Wednesday 10 August 2011

Apple is world’s most valuable firm

- Steve Jobs is the man-

Recent uncertainty in the stock market yesterday helped Apple to overtake Exxon Mobil to become the world’s most valuable company. However, the innovative work of Steve Jobs should not go unnoticed.

Apple briefly pipped Exxon on 9 August 2011 when the Company’s share price dipped due to a fall in the price of crude oil; a direct result of the market’s concern over The United States’s debt crisis and the increasing threat of a double dip. The USA is the world’s biggest consumer of crude oil and as a result, Exxon Mobil’s share price has seen a 20pc drop since reaching a year high of $87.98 in April 2011. On the other hand, Apple is a blossoming evergreen, with the Company’s share price having almost quadrupled in the last four years. 

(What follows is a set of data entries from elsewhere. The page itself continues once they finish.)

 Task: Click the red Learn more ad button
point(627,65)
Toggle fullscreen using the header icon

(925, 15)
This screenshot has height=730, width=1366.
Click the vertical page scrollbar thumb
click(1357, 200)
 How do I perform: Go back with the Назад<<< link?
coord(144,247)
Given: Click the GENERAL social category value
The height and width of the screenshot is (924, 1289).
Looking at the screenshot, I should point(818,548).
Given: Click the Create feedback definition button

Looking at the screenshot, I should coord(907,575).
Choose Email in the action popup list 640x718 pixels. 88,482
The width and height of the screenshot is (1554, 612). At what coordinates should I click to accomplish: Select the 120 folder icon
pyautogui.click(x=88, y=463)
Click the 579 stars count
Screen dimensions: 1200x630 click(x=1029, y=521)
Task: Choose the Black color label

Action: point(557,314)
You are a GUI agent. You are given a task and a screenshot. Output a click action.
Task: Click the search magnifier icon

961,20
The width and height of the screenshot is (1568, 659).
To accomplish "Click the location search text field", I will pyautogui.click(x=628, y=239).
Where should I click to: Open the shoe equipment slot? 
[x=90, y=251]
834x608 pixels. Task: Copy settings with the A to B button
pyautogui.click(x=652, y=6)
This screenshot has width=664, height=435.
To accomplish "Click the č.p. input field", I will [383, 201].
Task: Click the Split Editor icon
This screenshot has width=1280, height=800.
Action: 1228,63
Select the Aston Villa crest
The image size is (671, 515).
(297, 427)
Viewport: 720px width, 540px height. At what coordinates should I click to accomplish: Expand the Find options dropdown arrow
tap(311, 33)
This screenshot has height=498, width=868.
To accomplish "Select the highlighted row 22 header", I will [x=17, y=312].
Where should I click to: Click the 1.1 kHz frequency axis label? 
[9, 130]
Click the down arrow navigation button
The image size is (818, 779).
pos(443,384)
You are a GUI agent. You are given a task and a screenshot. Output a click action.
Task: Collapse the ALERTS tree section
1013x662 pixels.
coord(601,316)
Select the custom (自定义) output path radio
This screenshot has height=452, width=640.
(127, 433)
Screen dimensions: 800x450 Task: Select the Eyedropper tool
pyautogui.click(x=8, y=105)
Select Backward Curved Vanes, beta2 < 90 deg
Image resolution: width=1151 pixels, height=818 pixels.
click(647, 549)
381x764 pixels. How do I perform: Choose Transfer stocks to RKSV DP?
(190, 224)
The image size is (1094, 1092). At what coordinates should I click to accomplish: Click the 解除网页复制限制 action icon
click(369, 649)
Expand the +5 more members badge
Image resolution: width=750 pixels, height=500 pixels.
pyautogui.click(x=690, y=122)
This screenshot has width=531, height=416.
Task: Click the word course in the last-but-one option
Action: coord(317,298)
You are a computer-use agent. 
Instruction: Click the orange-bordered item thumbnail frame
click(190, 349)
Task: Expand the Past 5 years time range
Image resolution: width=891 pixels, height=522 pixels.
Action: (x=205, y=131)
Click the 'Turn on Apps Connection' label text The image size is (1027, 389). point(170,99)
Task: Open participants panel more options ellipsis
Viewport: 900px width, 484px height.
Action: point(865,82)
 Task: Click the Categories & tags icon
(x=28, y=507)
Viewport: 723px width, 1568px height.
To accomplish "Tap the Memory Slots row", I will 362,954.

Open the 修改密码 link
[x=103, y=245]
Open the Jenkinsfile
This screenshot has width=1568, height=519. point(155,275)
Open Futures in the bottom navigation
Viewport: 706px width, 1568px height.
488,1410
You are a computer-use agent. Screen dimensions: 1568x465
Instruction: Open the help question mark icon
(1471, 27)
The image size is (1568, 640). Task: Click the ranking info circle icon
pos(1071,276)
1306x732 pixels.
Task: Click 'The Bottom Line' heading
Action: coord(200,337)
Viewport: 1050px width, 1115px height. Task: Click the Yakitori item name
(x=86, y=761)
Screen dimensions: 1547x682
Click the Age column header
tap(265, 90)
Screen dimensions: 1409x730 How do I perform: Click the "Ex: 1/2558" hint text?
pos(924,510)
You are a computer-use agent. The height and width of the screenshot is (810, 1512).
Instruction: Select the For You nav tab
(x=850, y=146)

City workers, journalists and consumers are questioning how Apple is managing to expand at a time when other companies and even sovereign states are struggling to stay afloat. Could the simple answer be the work and vision of Apple CEO, Steve Jobs…?

The California based tech company is enjoying rapid expansion, with every results announcement continuing to boast record growth upon record growth. Furthermore, analysts do not expect this growth curve to plateau, as most still hold buy recommendations on Apple, despite the prospect of the deepening slowdown in the world economy. In fact the only time Apple’s share price did begin to level-out was in January 2011, when reports in the press stated Jobs had been taken ill again; arguably a marked testament to the markets’ faith in their CEO.

The argument that technology will continue to develop and demand will never dwindle is true, but Apple has to be acknowledged for its innovative products – the recognition of which should go to Steve Jobs. When Jobs was reinstated at Apple in 1997, he inherited a company worth $2billion. Apple was trailing behind Dell and the world of electronics was wholly dominated by Microsoft. Today the company is worth $341.5bn.

As the Internet became more widely accessible, Job’s first priority was to rebrand Apple. The company reacted and introduced the pretty coloured iMac computers. Over the years, this evolution has continued, with the iMac leading to the iPod, then to the iPhone and most recently, to the iPad. In just 14 years Steve Jobs has changed consumer computing, the entire music industry, mobile communications and brought tablet devices to the market (a concept one might have thought belonged in an H G Wells novel not too long ago).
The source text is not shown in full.